> **Texte du document**

Auparavant, nous informe le Guardian, Hillary avait été interrogée par CNN sur la même question, et sa réponse montrait le même agacement. Le quotidien britannique semble insinuer que l’ombre de Bill accompagne la Secrétaire d’Etat au long de sa tournée, comme si son obligeant mari voulait la protéger de l’ardeur du soleil africain. Hillary n’apprécie pas vraiment, elle qui ne craint pas le soleil.
«…But throughout her visit, she has been peppered with questions about her husband's North Korean visit. She told CNN on Sunday that his trip was “not in any way a government mission”. When asked what he had told her about North Korea, she replied that she had a long-held policy of not disclosing the content of her private conversations with her husband.»
Il faut se rappeler que trois mois avant le début des primaires de janvier 2008, Hillary Clinton était déjà la première femme présidente des USA (inauguration prévue le 4 novembre 2008) et le grand débat en cours concernait le rôle de son mari. En fait, la présidence 2009 semblait devoir se jouer entre “Hillary toute seule” et “Hillary avec Bill” (l’option dite “Billary”), avec un déchaînement de passion peu ordinaire. (En passant, on notera qu’il n’était alors nulle part question, ni du “Mandchurian candidate”, ni de la “marionnette de Wall Street”, ce qui montre une singulière prescience et un art extraordinaire de l’improvisation à la lumière de ce qu’on nous décrit aujourd’hui du montage, qu’on supposerait venu de loin, qui nous a imposé BHO à la Maison-Blanche.)

> **Données d'entrée**
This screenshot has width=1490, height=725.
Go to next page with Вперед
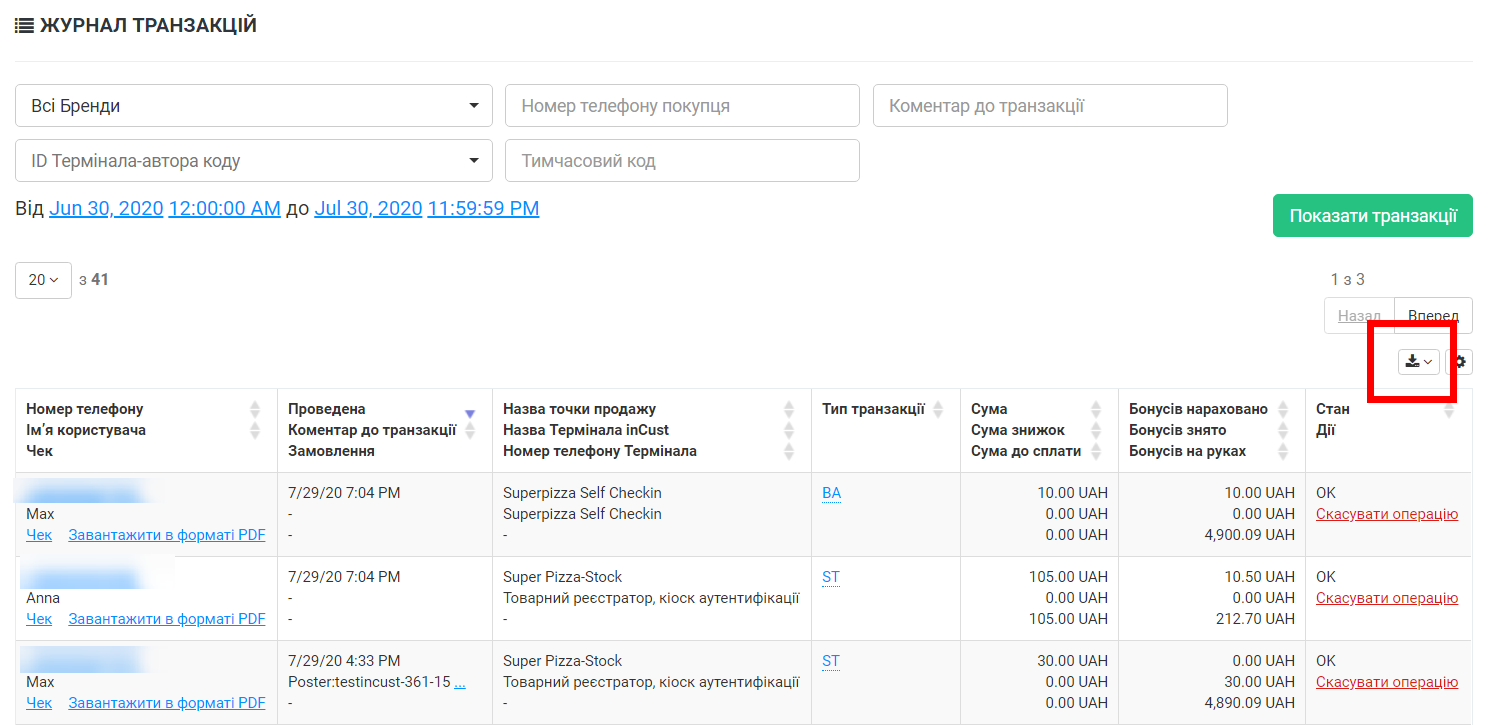click(1432, 316)
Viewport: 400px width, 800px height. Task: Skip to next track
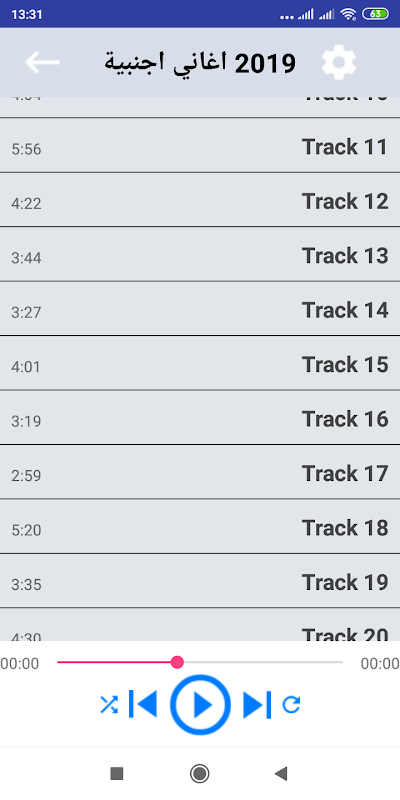[257, 705]
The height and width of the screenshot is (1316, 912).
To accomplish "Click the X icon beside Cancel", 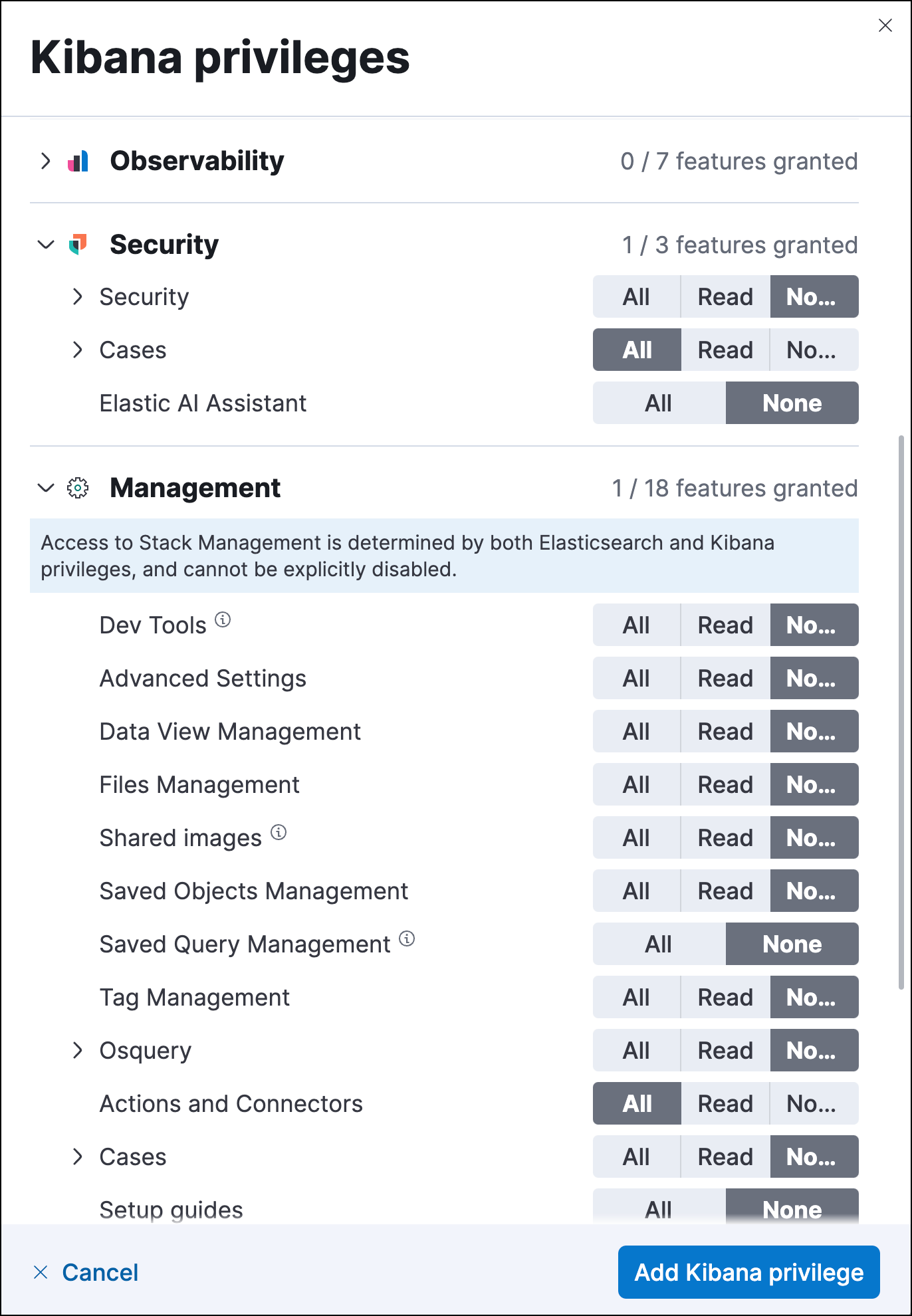I will tap(41, 1272).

> **Consignes de l'exercice**
- 1) Rassemblez chaque ligne de la liste où figure le mot « height ».
- 2) Prolongez, s'il vous plaît, le texte sur Hillary Clinton et le rôle de son mari, en reprenant juste après sa dernière phrase.

> **Réponses dans l'ordre**
- 1)
This screenshot has width=1490, height=725.
Viewport: 400px width, 800px height. Task: Skip to next track
The height and width of the screenshot is (1316, 912).

- 2)
La carrière d’Hillary Clinton, toujours considérée comme une brillante politicienne, est une étrange addition de déconvenues par rapport à ses ambitions les plus hautes. Déjà présidente fin 2007, battue en juin 2008, puis le poste de Secrétaire d’Etat où sa prestation est chaotique, d’ailleurs encore plus en raison des circonstances que de ses propres capacités.
• Il y a eu l’option “Hillary peau de chagrin”, avec les hypothèses sur son rôle réduit par l’addition de diverses personnalités dans des rôles empiétant sur la politique extérieure. L’affaire était sur la place publique dès son entrée en fonction.
• Face à cette offensive, Hillary a riposté par une activité bienvenue, qui a fait croire qu’elle utiliserait les services de son mari pour renforcer sa position. La chose ne se déroule pas vraiment dans les conditions prévues: Bill nous la joue solo et Hillary s’est perdue, furieuse, dans une université de Kinshasa.
• Entretemps, Hillary a connu un grave handicap. Elle s’est cassée le coude, ce qui a constitué pour elle un très dur obstacle, pendant deux mois, pour conduire son travail de Secrétaire d’Etat. Ses confrères divers (BHO, Biden, etc.) n’ont pas laissé passer ce que d’aucuns pourraient juger être “une occasion”, et qui fut réellement un accident malheureux et malencontreux.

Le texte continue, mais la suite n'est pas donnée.